**EXERCISE DETAILS**
Could you copy every record below exactly, leaving out the pictures?

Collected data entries
---+---

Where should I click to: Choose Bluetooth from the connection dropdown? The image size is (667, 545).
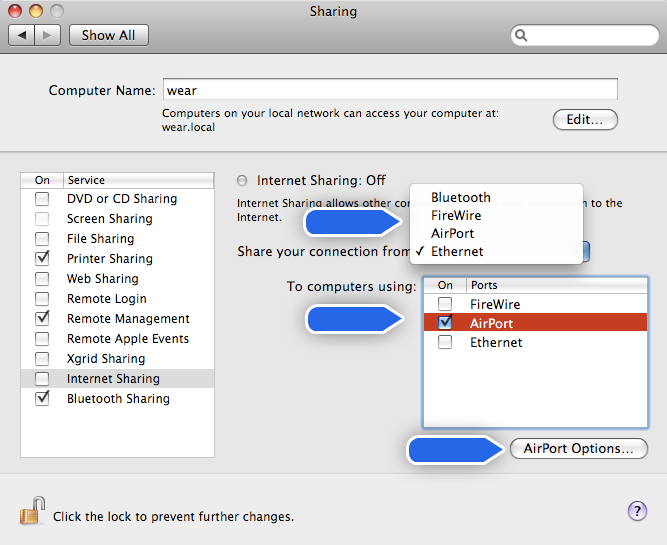(460, 197)
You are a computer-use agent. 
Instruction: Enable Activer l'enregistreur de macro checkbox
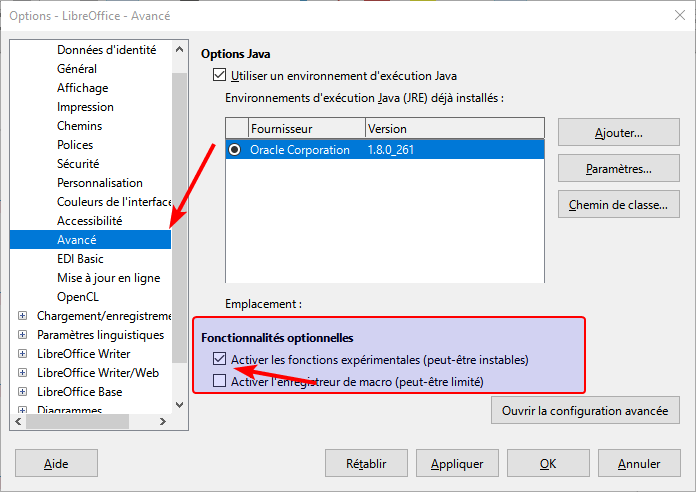(219, 381)
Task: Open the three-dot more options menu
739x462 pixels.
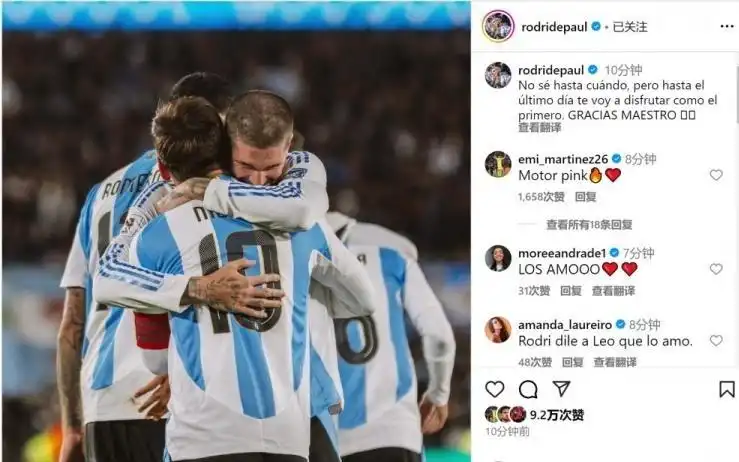Action: tap(727, 26)
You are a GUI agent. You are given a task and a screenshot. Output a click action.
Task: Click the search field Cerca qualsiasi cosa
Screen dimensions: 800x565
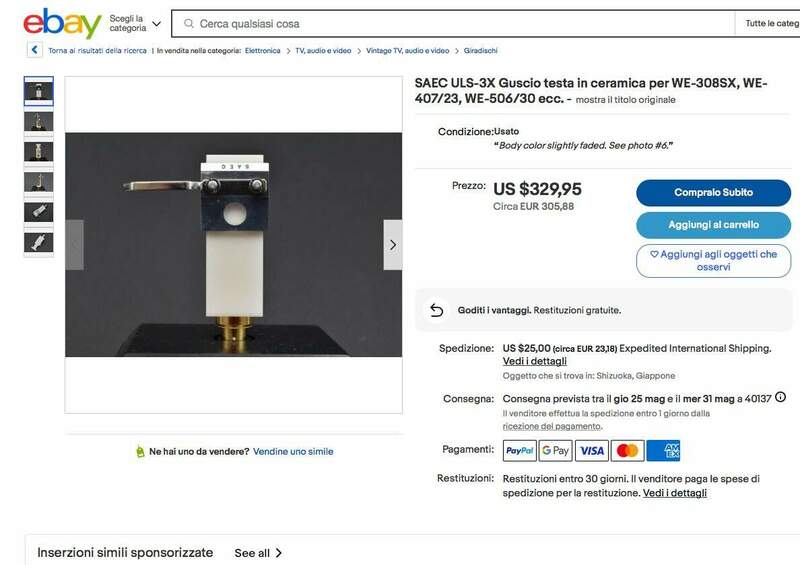coord(453,23)
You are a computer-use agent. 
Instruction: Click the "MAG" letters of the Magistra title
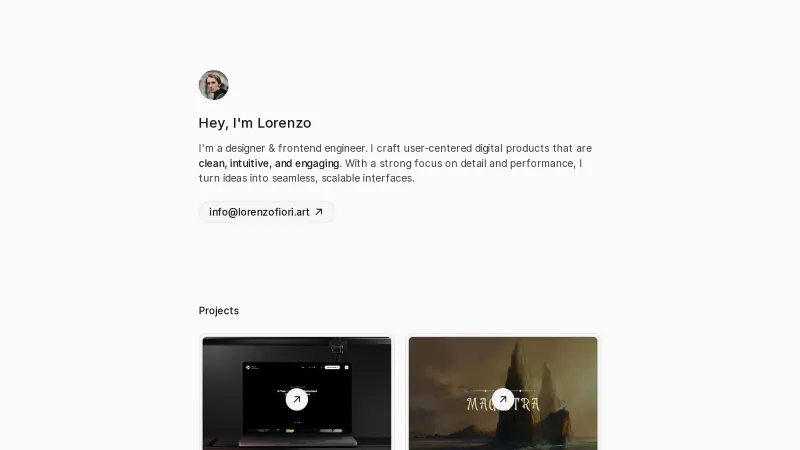pyautogui.click(x=479, y=405)
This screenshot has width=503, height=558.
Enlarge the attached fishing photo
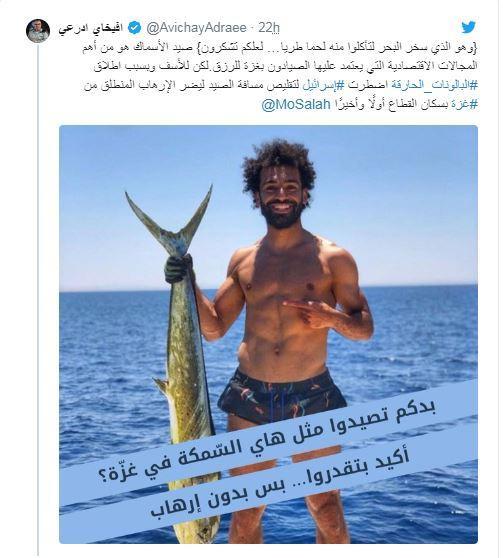(x=268, y=334)
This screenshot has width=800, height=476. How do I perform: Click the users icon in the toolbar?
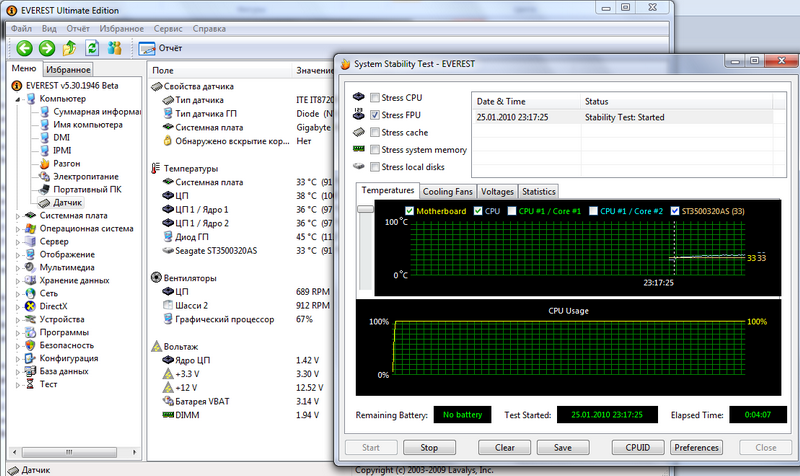click(x=115, y=48)
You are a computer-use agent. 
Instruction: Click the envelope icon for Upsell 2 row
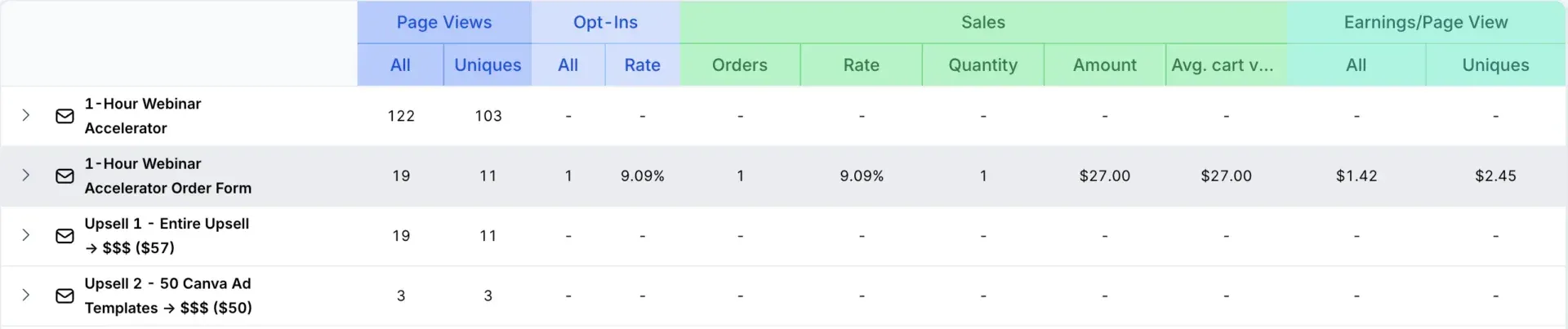[x=65, y=296]
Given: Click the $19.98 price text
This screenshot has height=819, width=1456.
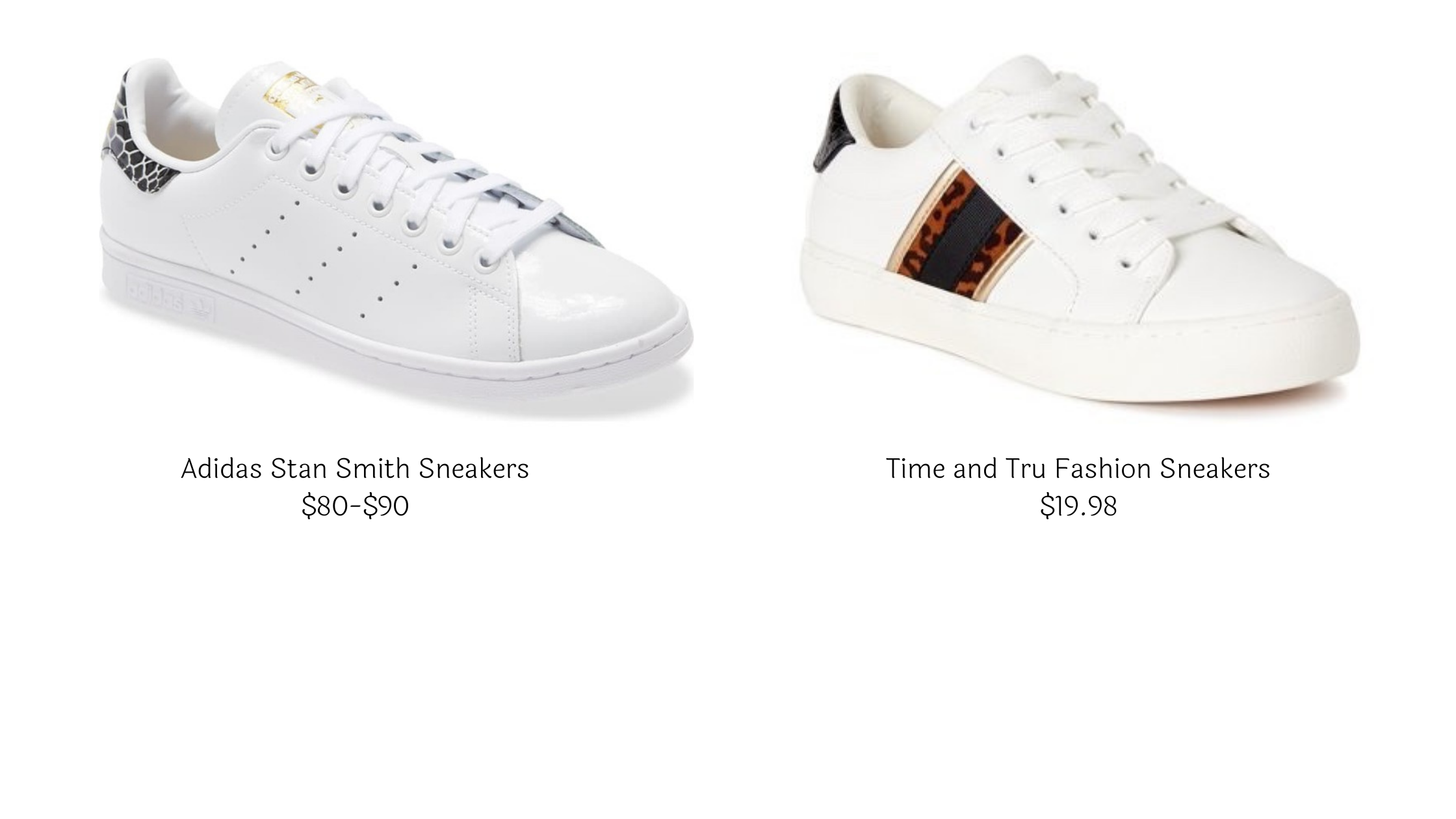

---+---

**FINISHED TASK**
Where should I click to: Choose Bluetooth from the connection dropdown? The image size is (667, 545).
(460, 197)
You are a computer-use agent. 
Instruction: Enable Activer l'enregistreur de macro checkbox
(219, 381)
Task: Open the three-dot more options menu
739x462 pixels.
Action: tap(727, 26)
You are a GUI agent. You are given a task and a screenshot. Output a click action.
Task: Click the search field Cerca qualsiasi cosa
Screen dimensions: 800x565
coord(453,23)
You are a computer-use agent. 
Instruction: Click the "MAG" letters of the Magistra title
pyautogui.click(x=479, y=405)
This screenshot has width=503, height=558.
Enlarge the attached fishing photo
(x=268, y=334)
This screenshot has width=800, height=476. How do I perform: Click the users icon in the toolbar?
click(x=115, y=48)
You are a computer-use agent. 
Instruction: Click the envelope icon for Upsell 2 row
[x=65, y=296]
Given: Click the $19.98 price text
This screenshot has height=819, width=1456.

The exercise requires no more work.